Through a multi-year partnership with the Great Lakes Commission, NOAA has helped restore what was once one of the Great Lakes region’s most degraded areas.
For decades, Michigan’s Muskegon Lake was considered one of the most degraded areas in the Great Lakes region. NOAA and the Great Lakes Commission have partnered since 2008 to restore habitat and improve water quality in the area. With much of this work nearly finished, Muskegon Lake could soon be removed from the list of Great Lakes Areas of Concern. This May, NOAA and other partners will celebrate a significant milestone where all management actions necessary to remove the AOC designation are now complete.
In the late 1800s, Muskegon was home to many different industries, including lumber mills, chemical companies, foundries, a coal-fired power plant, and a paper mill.
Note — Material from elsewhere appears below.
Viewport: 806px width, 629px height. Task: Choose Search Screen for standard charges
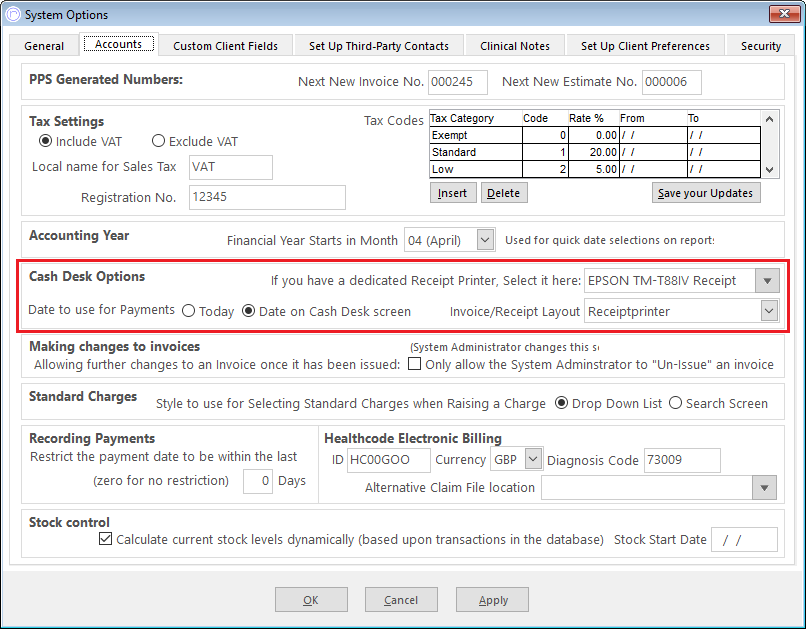(675, 403)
Over time, these industries filled in the shoreline of the lake and contaminated the water and sediment with compounds such as mercury and polycyclic aromatic hydrocarbons. This resulted in habitat loss and degradation, water quality concerns, and declines in fish and wildlife populations.
In 1987, Muskegon Lake was listed as a Great Lakes Area of Concern, one of 43 “toxic hot spots” in the United States and Canada. Designation as an Area of Concern is based on a list of “beneficial use impairments.”